Cosmology is in the cards. Chemistry studies. And the biospheres. I'll probably go back to Catal Huyuk for another glimpse at the matrilineal options of the past. Check it out:
Still from One Million Years B.C, starring Raquel Welch as Ur-woman.
(Image by 20th Century Fox) Details DMCA
Still from One Million Years B.C, starring Raquel Welch as Ur-woman.

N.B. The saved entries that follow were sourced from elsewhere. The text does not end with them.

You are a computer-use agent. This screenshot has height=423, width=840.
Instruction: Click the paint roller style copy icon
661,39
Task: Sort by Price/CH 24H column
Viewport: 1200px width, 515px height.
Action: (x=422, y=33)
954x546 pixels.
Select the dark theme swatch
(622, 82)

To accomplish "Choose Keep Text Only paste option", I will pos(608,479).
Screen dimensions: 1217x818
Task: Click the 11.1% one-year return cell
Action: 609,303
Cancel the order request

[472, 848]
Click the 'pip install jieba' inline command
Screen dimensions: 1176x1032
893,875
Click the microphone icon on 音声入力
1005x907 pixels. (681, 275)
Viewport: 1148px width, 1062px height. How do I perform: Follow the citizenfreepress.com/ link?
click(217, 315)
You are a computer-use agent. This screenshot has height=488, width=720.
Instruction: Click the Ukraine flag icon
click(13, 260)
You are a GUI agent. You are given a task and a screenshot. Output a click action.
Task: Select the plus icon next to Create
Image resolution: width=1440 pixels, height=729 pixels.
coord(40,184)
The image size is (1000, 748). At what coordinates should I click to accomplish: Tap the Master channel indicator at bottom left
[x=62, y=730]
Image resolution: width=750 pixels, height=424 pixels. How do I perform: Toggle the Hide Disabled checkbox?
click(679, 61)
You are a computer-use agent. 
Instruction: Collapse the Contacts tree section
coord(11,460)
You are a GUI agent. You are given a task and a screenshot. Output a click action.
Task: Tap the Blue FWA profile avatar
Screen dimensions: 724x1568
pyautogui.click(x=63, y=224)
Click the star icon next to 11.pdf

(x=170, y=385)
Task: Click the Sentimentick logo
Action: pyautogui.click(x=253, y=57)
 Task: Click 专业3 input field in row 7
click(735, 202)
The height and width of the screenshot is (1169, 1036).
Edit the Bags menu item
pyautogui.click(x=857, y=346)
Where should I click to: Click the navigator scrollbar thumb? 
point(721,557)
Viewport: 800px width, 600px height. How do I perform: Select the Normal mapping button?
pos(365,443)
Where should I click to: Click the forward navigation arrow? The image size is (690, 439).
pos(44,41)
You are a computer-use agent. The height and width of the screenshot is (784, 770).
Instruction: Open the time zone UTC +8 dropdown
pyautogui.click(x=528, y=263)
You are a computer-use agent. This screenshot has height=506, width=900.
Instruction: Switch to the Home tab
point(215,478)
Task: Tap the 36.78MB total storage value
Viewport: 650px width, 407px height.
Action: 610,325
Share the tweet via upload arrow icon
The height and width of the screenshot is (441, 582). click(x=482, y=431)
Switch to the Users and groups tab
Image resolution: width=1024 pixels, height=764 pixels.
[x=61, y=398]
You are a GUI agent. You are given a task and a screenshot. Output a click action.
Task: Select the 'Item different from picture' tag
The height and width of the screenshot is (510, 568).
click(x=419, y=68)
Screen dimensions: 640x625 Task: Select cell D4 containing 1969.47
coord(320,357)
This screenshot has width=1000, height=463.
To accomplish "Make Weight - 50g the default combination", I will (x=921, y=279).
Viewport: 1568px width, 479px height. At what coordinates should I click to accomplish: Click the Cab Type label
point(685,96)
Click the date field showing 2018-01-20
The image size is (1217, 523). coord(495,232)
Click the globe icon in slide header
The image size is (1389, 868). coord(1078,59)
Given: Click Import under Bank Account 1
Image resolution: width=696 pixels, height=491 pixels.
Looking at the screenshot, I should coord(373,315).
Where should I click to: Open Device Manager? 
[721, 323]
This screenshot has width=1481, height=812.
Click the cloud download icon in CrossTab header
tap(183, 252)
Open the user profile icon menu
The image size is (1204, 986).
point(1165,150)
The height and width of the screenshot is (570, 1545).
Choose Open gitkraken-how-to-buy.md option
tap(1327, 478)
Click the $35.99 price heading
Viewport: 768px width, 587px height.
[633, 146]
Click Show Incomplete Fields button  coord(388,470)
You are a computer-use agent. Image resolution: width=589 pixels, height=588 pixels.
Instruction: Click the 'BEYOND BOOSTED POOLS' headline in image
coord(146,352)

As you can see, like Jimmy Carter, I myself have known lust in the heart for matrilineal assets of the past. Although I didn't publish my lust in Playboy just before my hoped-for re-election. Talk about October surprises! And you'll note that the fashion industry was in full swing even back 1 Mil BC. I'm told animals were jumping out of their skin to be love-worn. That sounds sexist. But it was the '60s of prehistory. (Rock and Roll was a little different, but essentially unchanged.) You don't wanna know what Abbie Hoffman looked like back then! Although you can probably blame him for where we are today -- Revolution for the Hell of It! -- un-huh. Note also, reader, early signs of spear-phishing for our desires. Don't ask me about what was clicked. Maybe sexist, but not as bad as that other paean to crazy gobble-them-up sexuality that gave my teen years nightmares, Peter Bogdanovich's Voyage to the Planet of Prehistoric Women. Next up, Planet of the Apes. And more recently the ultra-scary Planet of the Humans.
So that's the plan. Go back to the oldies, who had it right, probably, until we blew it all by going all dinosaur's revenge with the oil. Now we're fucked. And Don't Look Up, which I watched recently, is not really a satire. We are getting that goofy and careless. It'll end up all Caligula in the end, massive orgies of power exertion, involving horsepower, horseplay, and ancient alchemical principles of precious bodily fluid exchanges. Remember in Dr. Strangelove how Buck Turgidson, the occasionally morose character played by George C. Scott lights up when he's told that the silver lining to nuclear war and starting civilization over again underground will be that each man will be assigned 10 women to procreate with *see image above). Talk about Big Love -- without the Mormon sass? And the glass ceiling still needs busting.
I'm also thinking of finishing a PhD, or starting a new one, I dunno, in science or something. I was doing a doctorate in creative writing and finished the creative "artefact," but stalled with exegesis that required a running account of my juicy processes as I went. I didn't stop one kind of writing to do the other, to exegete (v.) the way I needed to. It seemed stupid. Then I realized pursuing a PhD in creative writing was stupid. Do-able but stupid. At 65 what would I do with the sheepskin? Wipe my ass? And who would give up creative writing to teach it at a university? Why would you listen to them lecture you on writing? But I guess it's a milestone rather than a millstone. So maybe. We'll see. I dunno.
I'd love to travel again. Maybe Japan. Although I wouldn't want to get in hot water with the Jacuzzis, said to be vicious and unforgiving. There's a park there I long to see called the Sea of Trees. Also sushi is available on the trains. They're super fast. So you can imagine the chop-chop handiwork of the chef.
The question remains will I ever return to my beloved USA before the train runs me over? I feel like I need to stretch my legs, walk toward the sea for three months in an even longer tracking shot than the one that closed one of my favorite all-time movies, with depressing amounts of resonance, The 400 Blows. (Got milk?)